An Israeli gas platform, is seen in the Mediterranean sea, west of Israel's port city of Ashdod. File Picture: REUTERS/AMIR COHEN
An Israeli gas platform, is seen in the Mediterranean sea, west of Israel's port city of Ashdod. File Picture: REUTERS/AMIR COHEN

Total’s $100bn gas find in the Outeniqua Basin off the Western Cape coast could allow SA to diversify its energy mix, cut reliance on coal, boost refined product exports and slash its trade deficit in energy products.

In 2017 the Western Cape spent R76bn importing crude oil, its main import, but exported only R13.2bn in refined petroleum.

"If SA is able to use this new find to boost exports of additional refined products, it could reduce this deficit significantly," says Tim Harris, CEO of Wesgro, the investment facilitation arm of the province.

Fortuitously, the provincial government recently identified oil and gas as a key sector to drive the regional economy and has been working to develop it, focusing mainly on the Saldanha Bay industrial development zone and the servicing opportunities created by oil discoveries in Angola and West Africa.

As a result, the province already has many of the skills necessary to take advantage of the new opportunities that may arise from Total’s gas find, including the ability to service oil rigs and other maritime vessels.

The South Head Lighthouse in Saldanha Bay, Western Cape. Picture: Hoberman Collection/UIG via Getty Images
The South Head Lighthouse in Saldanha Bay, Western Cape. Picture: Hoberman Collection/UIG via Getty Images

But significantly more technical skills will be needed to support a thriving gas industry in SA. This is especially so in areas like welding and general oil and gas maintenance, says Harris.

New infrastructure may also be needed.
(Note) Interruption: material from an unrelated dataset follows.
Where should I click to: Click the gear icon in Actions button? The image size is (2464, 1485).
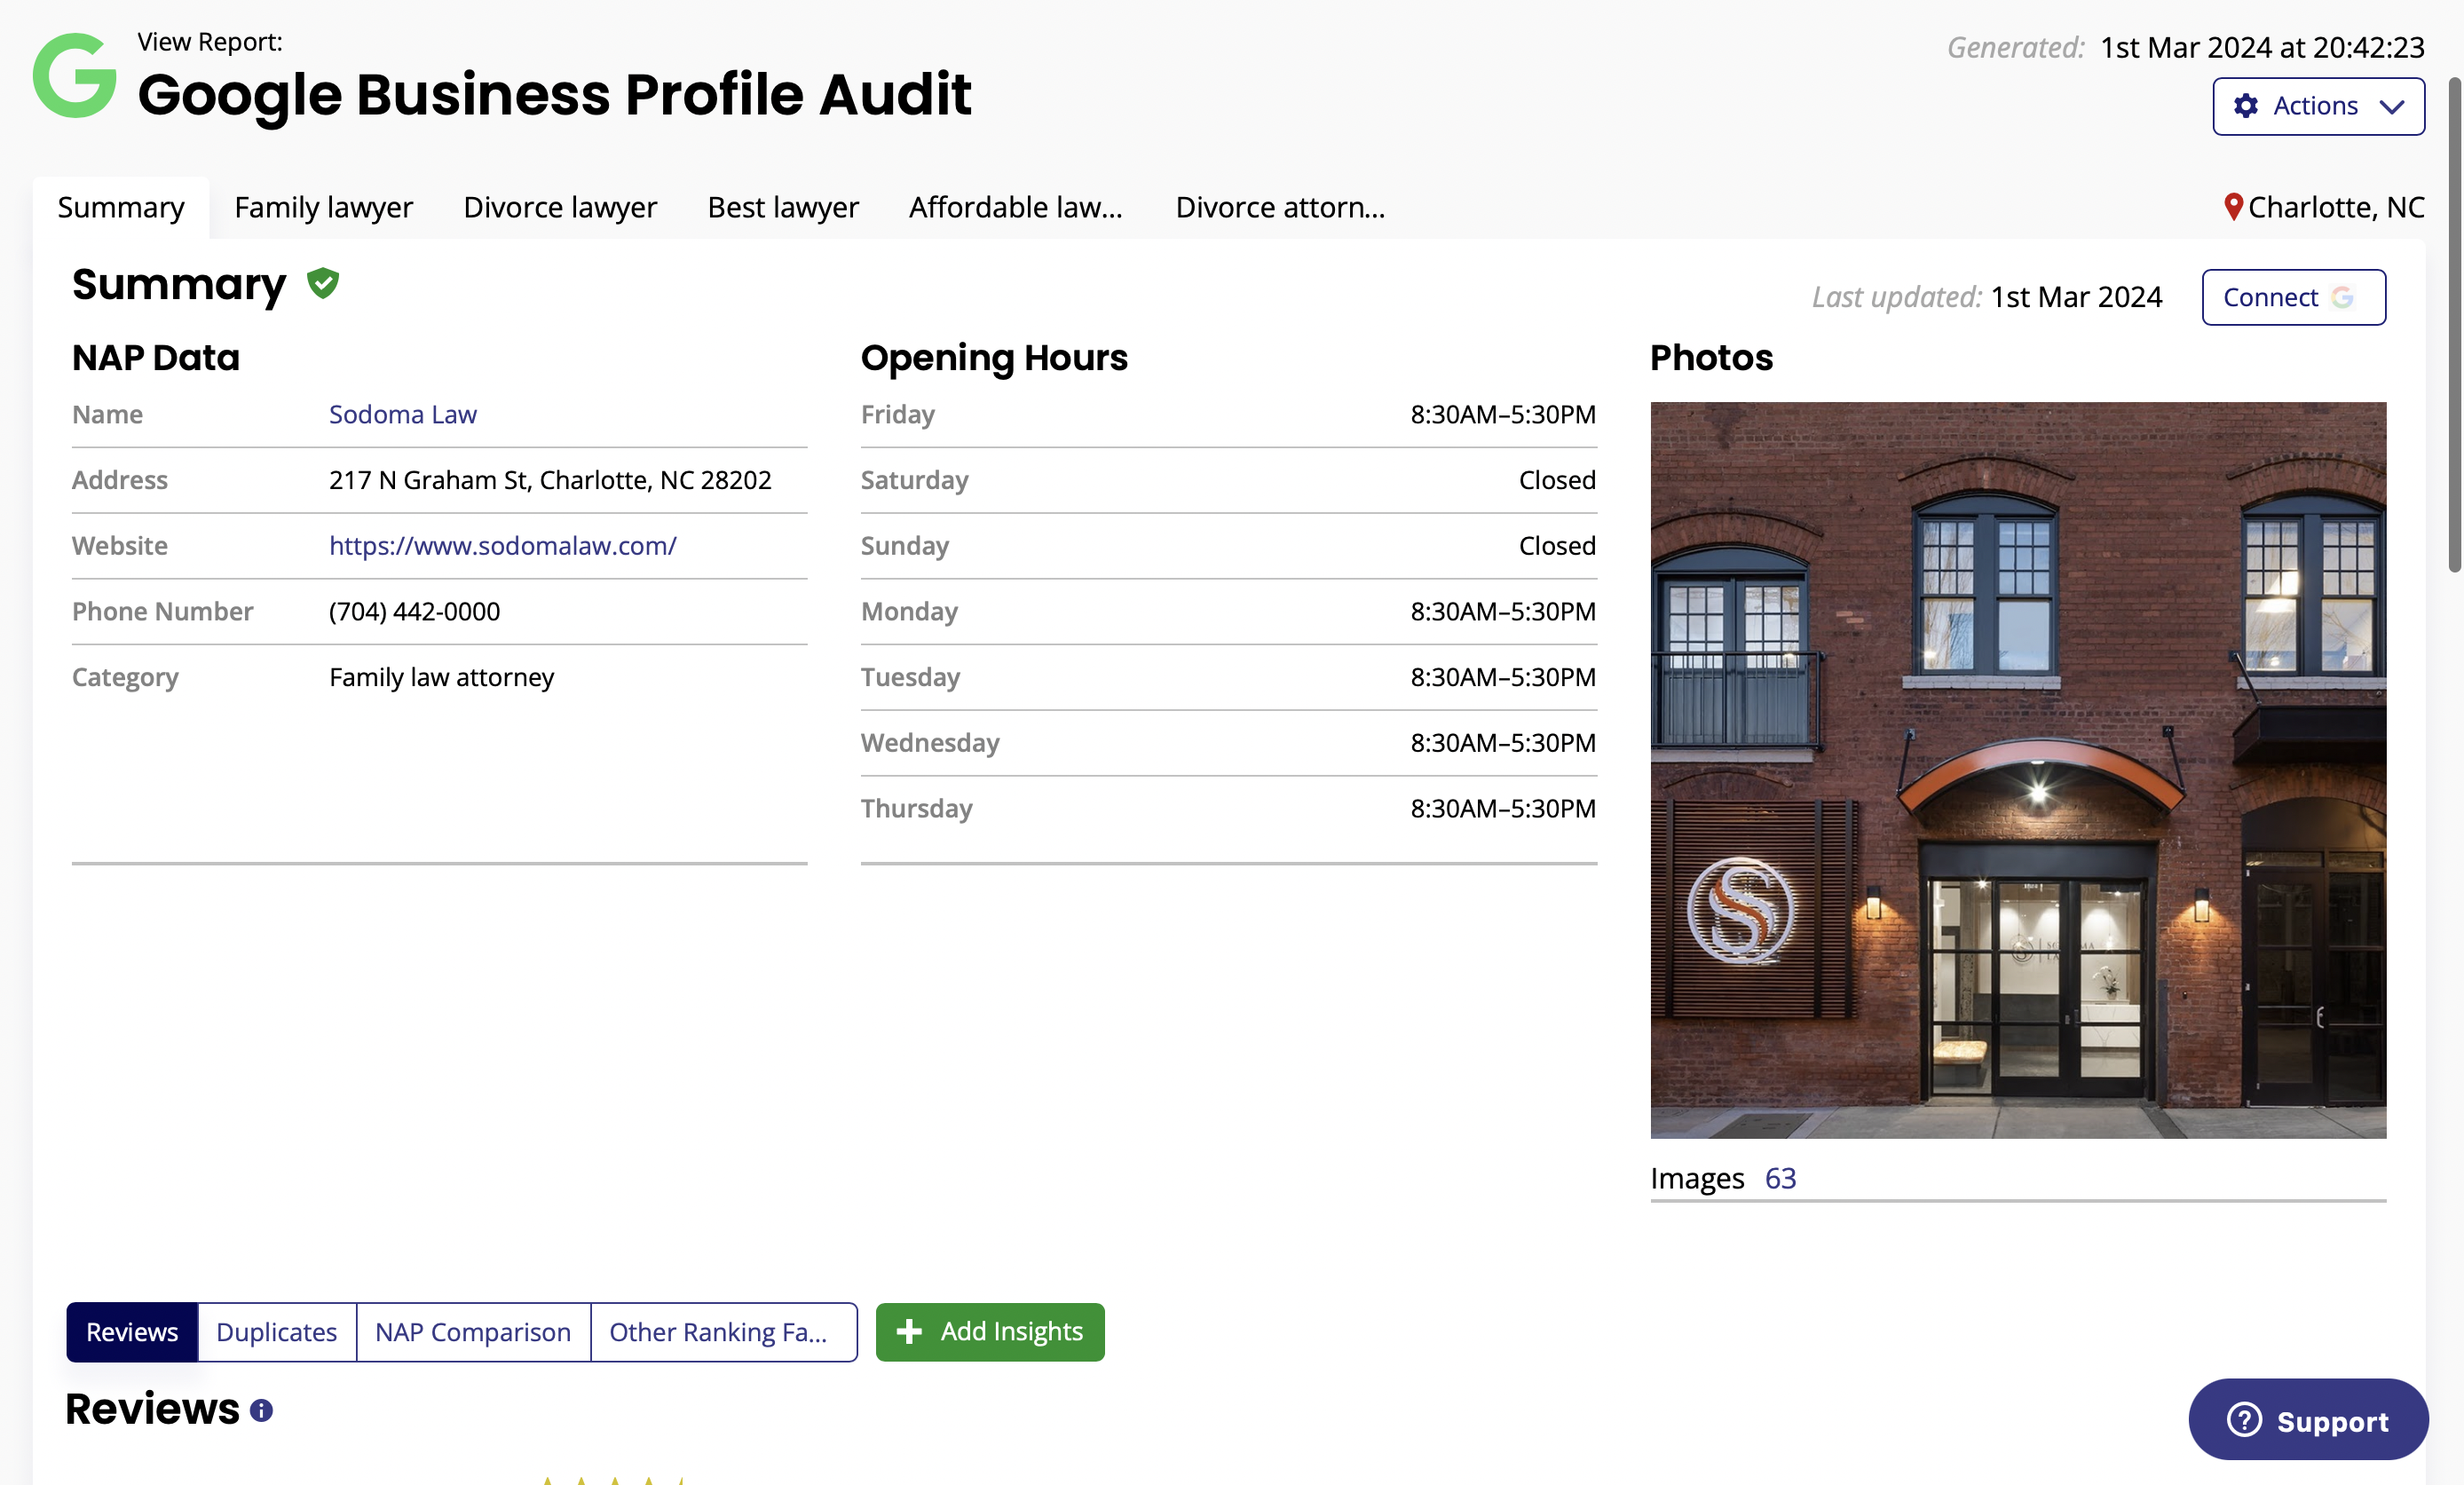[x=2246, y=106]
The government will have to investigate expanding the gas terminal at Mossel Bay as well as the port’s overall capacity.

"While this find can be a significant game-changer, it will require further interventions," says Harris.

He proposes that SA enact legislation to spur the sector’s development — for example, by allowing independent power producers (IPPs) to sell the electricity they generate to users other than Eskom, and by allowing the private sector to build and operate gas pipelines.

There is a real risk that SA won’t manage to create sufficient offtake markets for the discovered gas, so that Total ends up exporting it all instead.

To prevent this and maximise the economic benefits of the new find, Harris and Alan Winde, the DA’s premier candidate for the Western Cape, are calling for two liquefied natural gas power stations to be built in the province.

They would also like Eskom to transfer its Atlantis open-cycle gas turbine unit, which burns diesel to boost electricity supply in times of crisis, to an IPP that could convert it to run on gas.